### DOCUMENT EXTRACT:
* BEGIN *

Summary

-- D.C. Circuit decision in National Fuel Gas Supply Corp. v. FERC vacates and remands Order No. 2004 as applied to natural gas pipelines.

-- The Commission's theoretical concerns with potential anti-competitive conduct, without actual evidence of such conduct, were insufficient to justify imposing Standards of Conduct on pipelines and their non-marketing affiliates.

-- The Commission may attempt to satisfy the Court's concerns on remand and repromulgate Order No. 2004. In the meantime, it is unclear what Standards of Conduct, if any, apply to natural gas pipelines and their affiliates.

* END *

### DATA SECTION:
* BEGIN *

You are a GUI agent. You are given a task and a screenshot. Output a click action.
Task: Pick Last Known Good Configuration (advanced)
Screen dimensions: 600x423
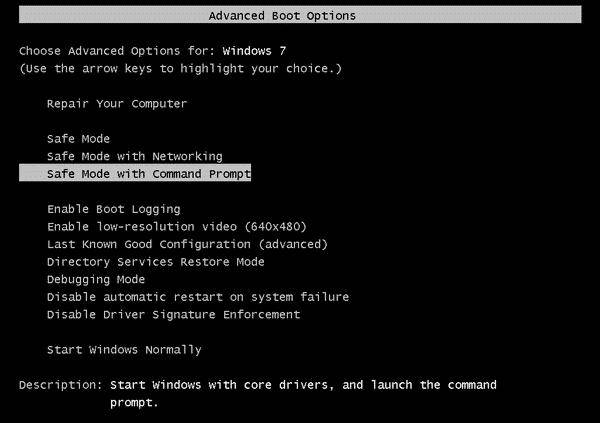click(187, 244)
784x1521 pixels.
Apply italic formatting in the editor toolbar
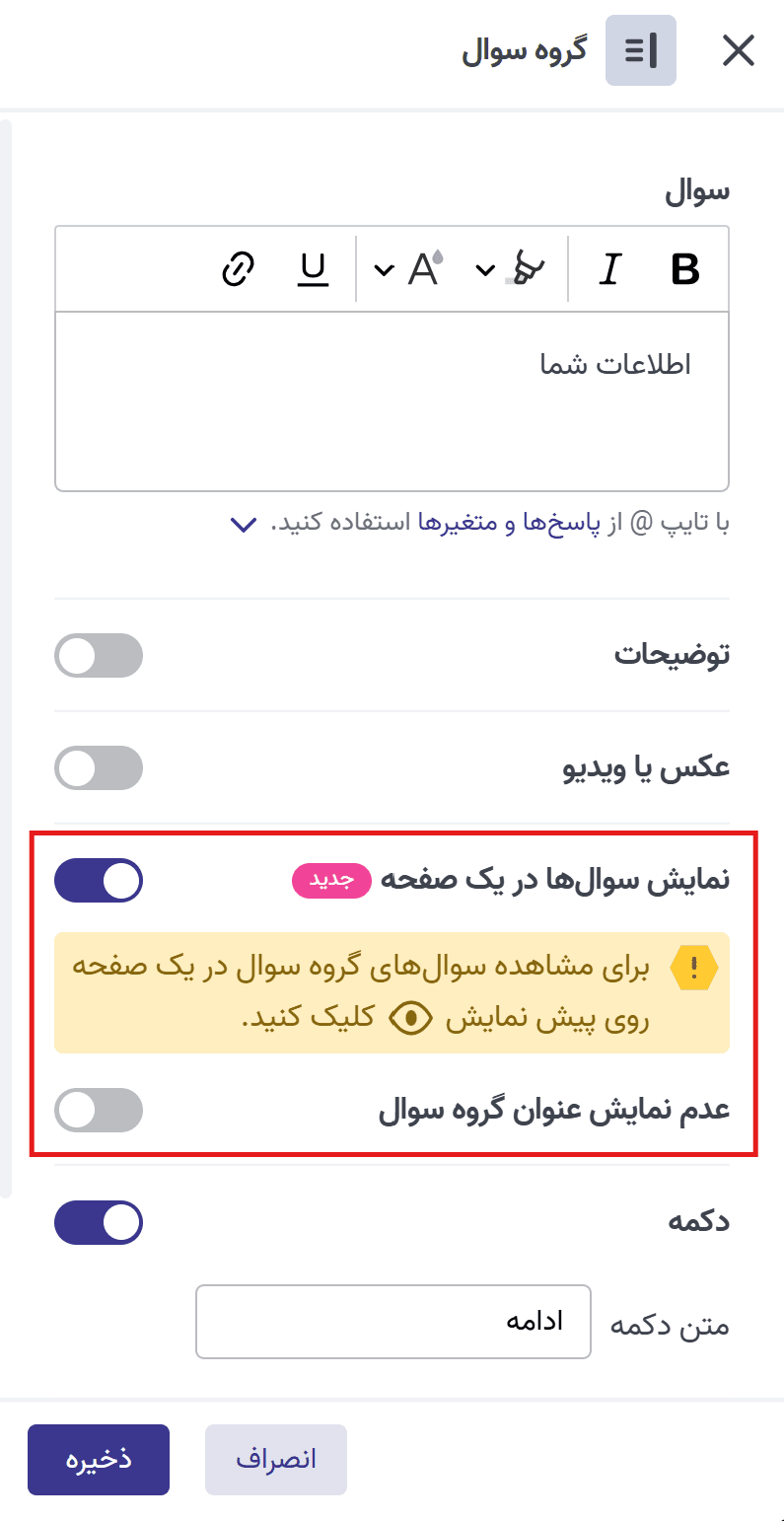pyautogui.click(x=609, y=268)
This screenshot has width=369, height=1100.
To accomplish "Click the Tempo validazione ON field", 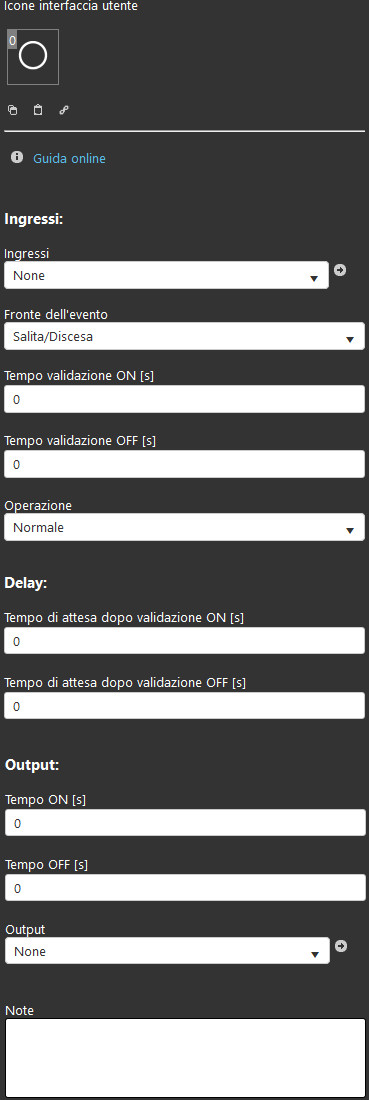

* END *

### GOALS:
1. From the summary of the D.C. Circuit decision above, reproduce the passage that begins at the words "-- D.C. Circuit" and ends after the words "their non-marketing affiliates.".
2. According to the summary of the D.C. Circuit decision, which case vacated and remanded Order No. 2004 as applied to natural gas pipelines?
3. Decide whether each statement agrees with the summary of the D.C. Circuit decision. Answer yes or no, and quote the deciding words.
(a) The Commission had actual evidence of anti-competitive conduct by pipelines.
(b) The Commission may repromulgate Order No. 2004 on remand.
(c) It is clear which Standards of Conduct currently apply to natural gas pipelines and their affiliates.

### EXERCISE RESPONSES:
1.
-- D.C. Circuit decision in National Fuel Gas Supply Corp. v. FERC vacates and remands Order No. 2004 as applied to natural gas pipelines.

-- The Commission's theoretical concerns with potential anti-competitive conduct, without actual evidence of such conduct, were insufficient to justify imposing Standards of Conduct on pipelines and their non-marketing affiliates.

2. National Fuel Gas Supply Corp. v. FERC.

3.
(a) No: "without actual evidence of such conduct"
(b) Yes: "The Commission may attempt to satisfy the Court's concerns on remand and repromulgate Order No. 2004."
(c) No: "it is unclear what Standards of Conduct, if any, apply to natural gas pipelines and their affiliates"